Push for Mandatory Compliance and Stronger Protections for Suppliers

12 April 2024

The Federal Government has this week released the interim independent Review Report on the Food and Grocery Code of Conduct.

This code is extremely important for primary producers, particularly smaller suppliers to the major supermarkets. The guidelines are designed to ensure a fair relationship between sellers and buyers, by fostering transparency and trust within the supply chain. In the end, its purpose is to benefit consumers at the checkout.

The code is designed to address the power imbalance between both parties when it comes to negotiations, contracts and dispute-resolution processes. Ultimately the code should contribute to a more competitive and effective market.

Independent Reviewer, Dr Craig Emerson, because of his review, he has made three firm recommendations to the government, the first to suggest the Code of Conduct be made mandatory with penalties of $10 million or more in cases of more serious breaches.

This is an important step, as the code has always been voluntary with no penalties and supermarkets have never had to remain a signatory to the code if it did not suit them.

The second key recommendation and an issue that featured in the recent Senate enquiry related to the fear of retribution should suppliers seek to have the code enforced. The report recommends greater protections for those making complaints, including the introduction of a confidential complaint process and access to independent dispute resolution.

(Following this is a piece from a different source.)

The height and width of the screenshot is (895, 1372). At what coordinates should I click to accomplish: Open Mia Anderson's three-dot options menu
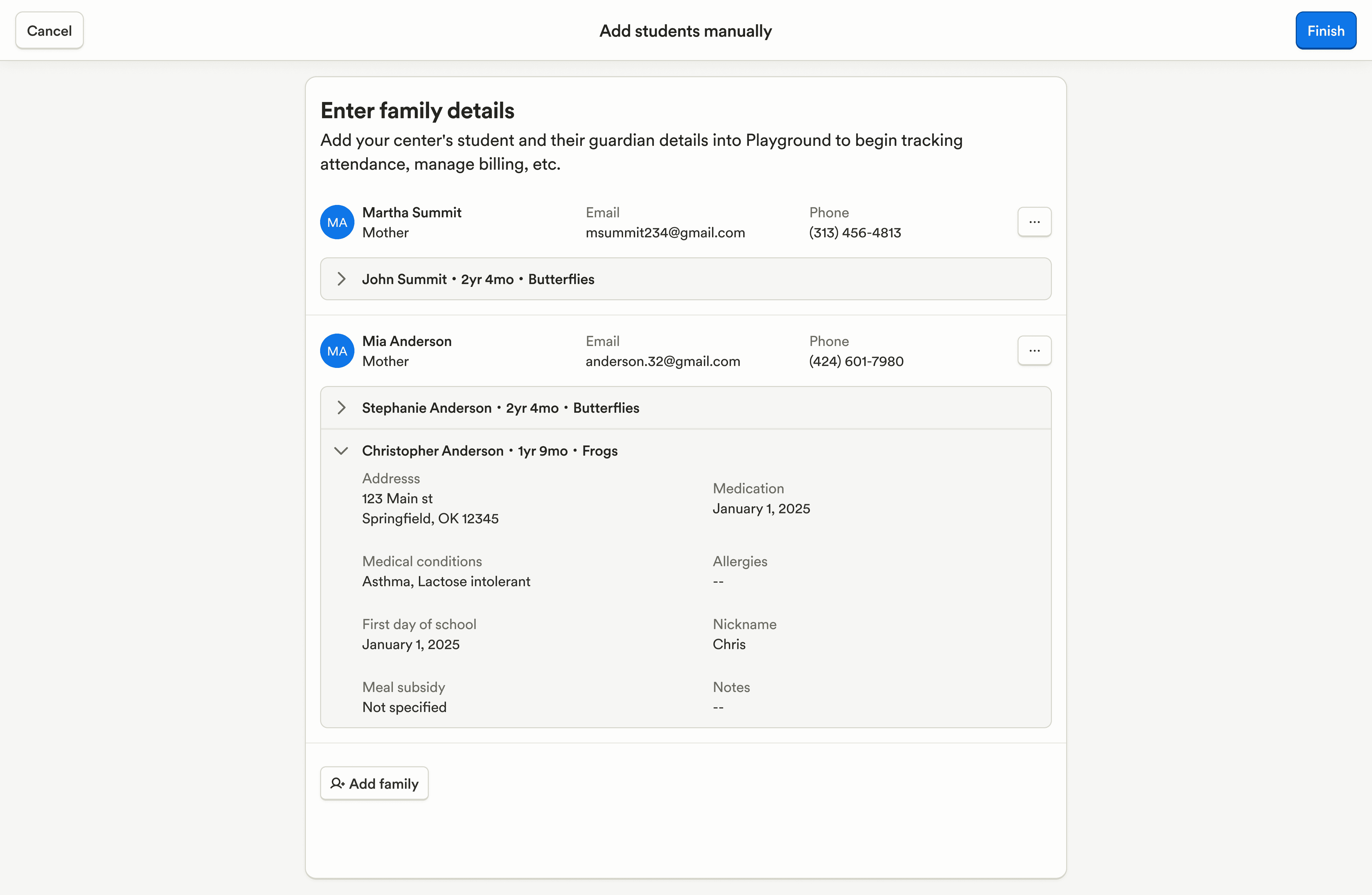coord(1034,351)
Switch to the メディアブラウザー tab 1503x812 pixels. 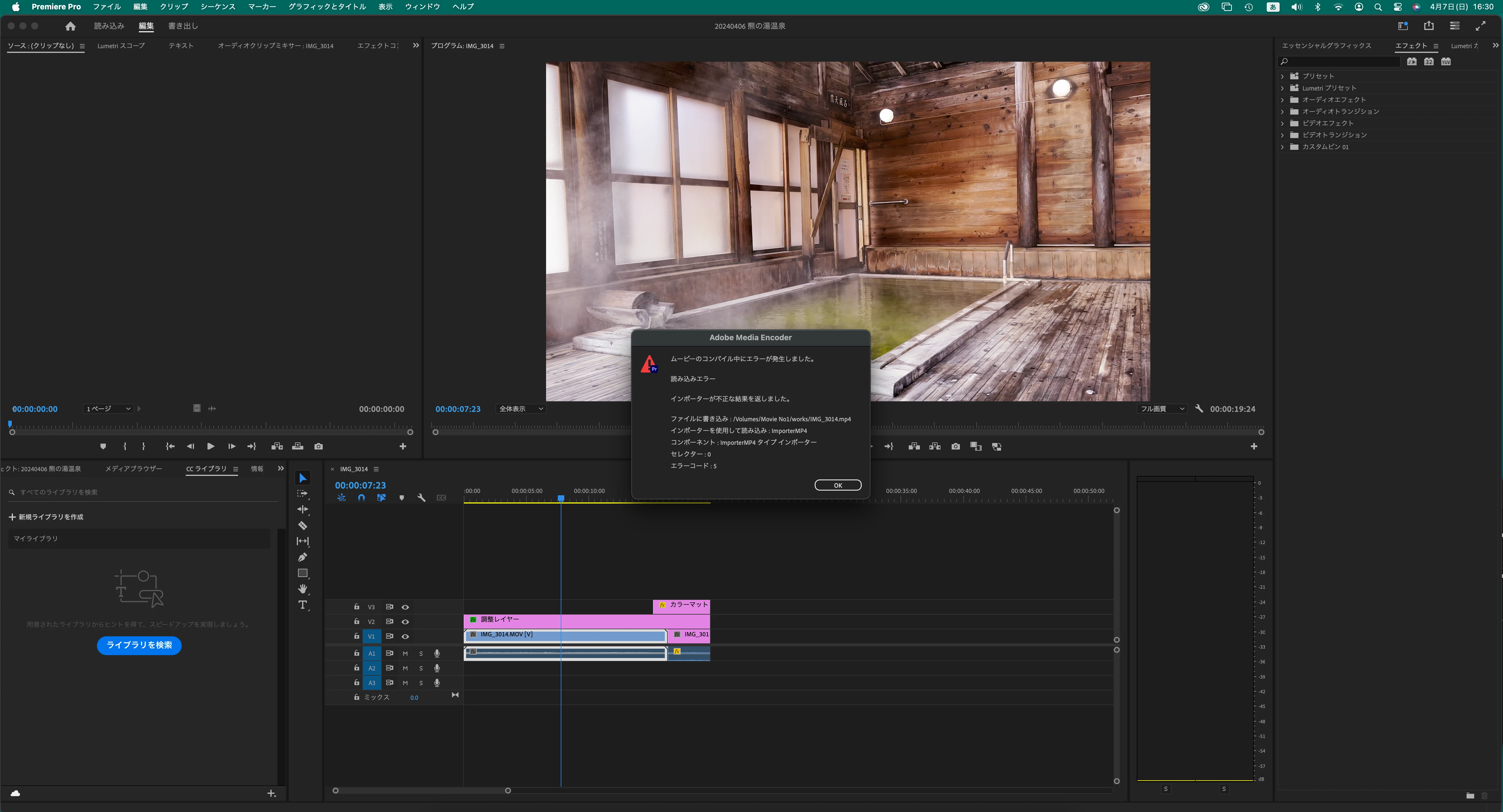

The final recommendation is to tighten provisions that allow supermarkets to exempt themselves from certain parts of the code and avoid compliance. Tightening these provisions will ensure supermarkets cannot evade their responsibilities and ensure greater compliance.

The next challenge will be ensuring the government gives the Australian Competition and Consumer Commission enough power so that when an infringement is identified, there is a realistic chance of a successful prosecution in court.

Where monopolies exist, the government must hold them accountable for any anti-competitive behaviour.

In other news at TasFarmers we are excited to announce the appointment of Neil Gross in the role of Advocacy and Projects Leader. Many of you will know Neil from his service to the business community as the Executive Officer of the Launceston Chamber of Commerce and important work at the Bell Bay Advanced Manufacturing Zone.

Neil is committed to fostering collaborative relationships and his strategic acumen and passion for farming position him to have a positive impact on the Tasmania agricultural landscape.